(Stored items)
# # # # # # #

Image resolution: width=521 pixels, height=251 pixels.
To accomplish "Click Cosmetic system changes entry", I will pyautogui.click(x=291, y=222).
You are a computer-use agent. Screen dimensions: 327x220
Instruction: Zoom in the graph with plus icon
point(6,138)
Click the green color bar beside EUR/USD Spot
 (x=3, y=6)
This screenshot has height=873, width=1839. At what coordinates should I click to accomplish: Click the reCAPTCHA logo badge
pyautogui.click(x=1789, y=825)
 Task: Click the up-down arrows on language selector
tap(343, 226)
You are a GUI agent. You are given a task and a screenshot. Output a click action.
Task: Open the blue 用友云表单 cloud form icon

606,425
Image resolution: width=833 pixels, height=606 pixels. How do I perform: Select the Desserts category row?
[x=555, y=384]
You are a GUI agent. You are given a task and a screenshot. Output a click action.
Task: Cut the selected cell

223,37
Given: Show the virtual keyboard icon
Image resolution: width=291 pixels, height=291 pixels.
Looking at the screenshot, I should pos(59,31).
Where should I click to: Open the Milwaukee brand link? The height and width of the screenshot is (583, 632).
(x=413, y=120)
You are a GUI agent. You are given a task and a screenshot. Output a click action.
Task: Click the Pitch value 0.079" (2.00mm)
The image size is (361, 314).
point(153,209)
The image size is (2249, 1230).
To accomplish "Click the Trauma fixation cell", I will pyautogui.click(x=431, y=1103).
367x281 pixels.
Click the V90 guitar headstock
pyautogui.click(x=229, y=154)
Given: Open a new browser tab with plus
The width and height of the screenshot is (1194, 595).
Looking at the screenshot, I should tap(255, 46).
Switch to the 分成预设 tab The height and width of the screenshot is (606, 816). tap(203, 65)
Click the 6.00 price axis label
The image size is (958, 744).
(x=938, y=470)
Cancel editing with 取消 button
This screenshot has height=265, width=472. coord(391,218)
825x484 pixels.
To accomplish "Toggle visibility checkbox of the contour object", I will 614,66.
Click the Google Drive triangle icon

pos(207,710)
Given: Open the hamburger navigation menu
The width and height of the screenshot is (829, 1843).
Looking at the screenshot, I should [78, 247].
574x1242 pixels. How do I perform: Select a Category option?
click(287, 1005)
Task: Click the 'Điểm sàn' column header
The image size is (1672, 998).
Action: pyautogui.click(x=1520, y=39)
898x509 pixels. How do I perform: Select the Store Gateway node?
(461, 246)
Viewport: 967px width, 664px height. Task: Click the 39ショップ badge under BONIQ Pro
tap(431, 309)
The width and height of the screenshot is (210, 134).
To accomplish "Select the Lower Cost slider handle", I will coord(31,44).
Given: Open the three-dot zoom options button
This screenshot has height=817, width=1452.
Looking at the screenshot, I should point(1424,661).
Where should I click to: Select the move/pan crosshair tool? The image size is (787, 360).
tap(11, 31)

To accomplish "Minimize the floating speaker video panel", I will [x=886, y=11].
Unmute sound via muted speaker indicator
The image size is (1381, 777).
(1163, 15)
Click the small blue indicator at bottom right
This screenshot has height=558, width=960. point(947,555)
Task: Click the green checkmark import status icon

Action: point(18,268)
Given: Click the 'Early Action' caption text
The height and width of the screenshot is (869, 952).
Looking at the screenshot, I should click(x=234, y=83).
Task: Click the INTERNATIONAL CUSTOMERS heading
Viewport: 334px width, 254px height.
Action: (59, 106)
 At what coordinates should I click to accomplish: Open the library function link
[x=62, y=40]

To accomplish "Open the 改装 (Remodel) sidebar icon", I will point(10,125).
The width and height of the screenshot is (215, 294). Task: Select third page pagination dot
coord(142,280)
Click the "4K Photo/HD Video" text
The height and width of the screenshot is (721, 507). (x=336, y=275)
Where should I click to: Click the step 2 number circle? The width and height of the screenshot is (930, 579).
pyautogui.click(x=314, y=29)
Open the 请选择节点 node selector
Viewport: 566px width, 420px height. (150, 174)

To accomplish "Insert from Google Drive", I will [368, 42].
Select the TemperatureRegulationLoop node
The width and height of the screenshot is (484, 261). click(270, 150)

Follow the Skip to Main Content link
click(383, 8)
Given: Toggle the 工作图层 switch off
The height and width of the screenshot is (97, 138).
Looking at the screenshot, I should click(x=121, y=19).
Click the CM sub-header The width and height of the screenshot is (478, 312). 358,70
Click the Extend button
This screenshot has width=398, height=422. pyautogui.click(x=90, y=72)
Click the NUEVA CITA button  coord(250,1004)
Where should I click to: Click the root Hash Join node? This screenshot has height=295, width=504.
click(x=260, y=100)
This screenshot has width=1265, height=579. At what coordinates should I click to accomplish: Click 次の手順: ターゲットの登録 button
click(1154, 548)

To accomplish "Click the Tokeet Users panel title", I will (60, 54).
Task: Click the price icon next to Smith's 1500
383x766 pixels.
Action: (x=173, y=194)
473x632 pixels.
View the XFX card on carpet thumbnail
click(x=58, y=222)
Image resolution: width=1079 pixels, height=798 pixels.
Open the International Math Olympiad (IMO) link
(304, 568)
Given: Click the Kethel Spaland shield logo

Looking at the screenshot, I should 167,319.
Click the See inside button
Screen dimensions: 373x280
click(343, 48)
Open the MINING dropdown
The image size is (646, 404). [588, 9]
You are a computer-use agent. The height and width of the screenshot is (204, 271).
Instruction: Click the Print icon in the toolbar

# # # # # # #

YOUR TASK:
All the entries must be retyped exactly.

EXERCISE RESPONSE:
Image resolution: width=521 pixels, height=251 pixels.
To accomplish "Click Cosmetic system changes entry", I will pyautogui.click(x=291, y=222).
You are a computer-use agent. Screen dimensions: 327x220
Instruction: Zoom in the graph with plus icon
point(6,138)
Click the green color bar beside EUR/USD Spot
 (x=3, y=6)
This screenshot has height=873, width=1839. At what coordinates should I click to accomplish: Click the reCAPTCHA logo badge
pyautogui.click(x=1789, y=825)
 Task: Click the up-down arrows on language selector
tap(343, 226)
You are a GUI agent. You are given a task and a screenshot. Output a click action.
Task: Open the blue 用友云表单 cloud form icon

606,425
Image resolution: width=833 pixels, height=606 pixels. How do I perform: Select the Desserts category row?
[x=555, y=384]
You are a GUI agent. You are given a task and a screenshot. Output a click action.
Task: Cut the selected cell

223,37
Given: Show the virtual keyboard icon
Image resolution: width=291 pixels, height=291 pixels.
Looking at the screenshot, I should pos(59,31).
Where should I click to: Open the Milwaukee brand link? The height and width of the screenshot is (583, 632).
(x=413, y=120)
You are a GUI agent. You are given a task and a screenshot. Output a click action.
Task: Click the Pitch value 0.079" (2.00mm)
The image size is (361, 314).
point(153,209)
The image size is (2249, 1230).
To accomplish "Click the Trauma fixation cell", I will pyautogui.click(x=431, y=1103).
367x281 pixels.
Click the V90 guitar headstock
pyautogui.click(x=229, y=154)
Given: Open a new browser tab with plus
The width and height of the screenshot is (1194, 595).
Looking at the screenshot, I should tap(255, 46).
Switch to the 分成预设 tab The height and width of the screenshot is (606, 816). tap(203, 65)
Click the 6.00 price axis label
The image size is (958, 744).
(x=938, y=470)
Cancel editing with 取消 button
This screenshot has height=265, width=472. coord(391,218)
825x484 pixels.
To accomplish "Toggle visibility checkbox of the contour object", I will 614,66.
Click the Google Drive triangle icon

pos(207,710)
Given: Open the hamburger navigation menu
The width and height of the screenshot is (829, 1843).
Looking at the screenshot, I should [78, 247].
574x1242 pixels. How do I perform: Select a Category option?
click(287, 1005)
Task: Click the 'Điểm sàn' column header
The image size is (1672, 998).
Action: pyautogui.click(x=1520, y=39)
898x509 pixels. How do I perform: Select the Store Gateway node?
(461, 246)
Viewport: 967px width, 664px height. Task: Click the 39ショップ badge under BONIQ Pro
tap(431, 309)
The width and height of the screenshot is (210, 134).
To accomplish "Select the Lower Cost slider handle", I will coord(31,44).
Given: Open the three-dot zoom options button
This screenshot has height=817, width=1452.
Looking at the screenshot, I should point(1424,661).
Where should I click to: Select the move/pan crosshair tool? The image size is (787, 360).
tap(11, 31)

To accomplish "Minimize the floating speaker video panel", I will [x=886, y=11].
Unmute sound via muted speaker indicator
The image size is (1381, 777).
(1163, 15)
Click the small blue indicator at bottom right
This screenshot has height=558, width=960. point(947,555)
Task: Click the green checkmark import status icon

Action: point(18,268)
Given: Click the 'Early Action' caption text
The height and width of the screenshot is (869, 952).
Looking at the screenshot, I should click(x=234, y=83).
Task: Click the INTERNATIONAL CUSTOMERS heading
Viewport: 334px width, 254px height.
Action: (59, 106)
 At what coordinates should I click to accomplish: Open the library function link
[x=62, y=40]

To accomplish "Open the 改装 (Remodel) sidebar icon", I will point(10,125).
The width and height of the screenshot is (215, 294). Task: Select third page pagination dot
coord(142,280)
Click the "4K Photo/HD Video" text
The height and width of the screenshot is (721, 507). (x=336, y=275)
Where should I click to: Click the step 2 number circle? The width and height of the screenshot is (930, 579).
pyautogui.click(x=314, y=29)
Open the 请选择节点 node selector
Viewport: 566px width, 420px height. (150, 174)

To accomplish "Insert from Google Drive", I will [368, 42].
Select the TemperatureRegulationLoop node
The width and height of the screenshot is (484, 261). click(270, 150)

Follow the Skip to Main Content link
click(383, 8)
Given: Toggle the 工作图层 switch off
The height and width of the screenshot is (97, 138).
Looking at the screenshot, I should click(x=121, y=19).
Click the CM sub-header The width and height of the screenshot is (478, 312). 358,70
Click the Extend button
This screenshot has width=398, height=422. pyautogui.click(x=90, y=72)
Click the NUEVA CITA button  coord(250,1004)
Where should I click to: Click the root Hash Join node? This screenshot has height=295, width=504.
click(x=260, y=100)
This screenshot has width=1265, height=579. At what coordinates should I click to accomplish: Click 次の手順: ターゲットの登録 button
click(1154, 548)

To accomplish "Click the Tokeet Users panel title", I will (60, 54).
Task: Click the price icon next to Smith's 1500
383x766 pixels.
Action: (x=173, y=194)
473x632 pixels.
View the XFX card on carpet thumbnail
click(x=58, y=222)
Image resolution: width=1079 pixels, height=798 pixels.
Open the International Math Olympiad (IMO) link
(304, 568)
Given: Click the Kethel Spaland shield logo

Looking at the screenshot, I should 167,319.
Click the See inside button
Screen dimensions: 373x280
click(343, 48)
Open the MINING dropdown
The image size is (646, 404). [588, 9]
You are a computer-use agent. The height and width of the screenshot is (204, 271).
Instruction: Click the Print icon in the toolbar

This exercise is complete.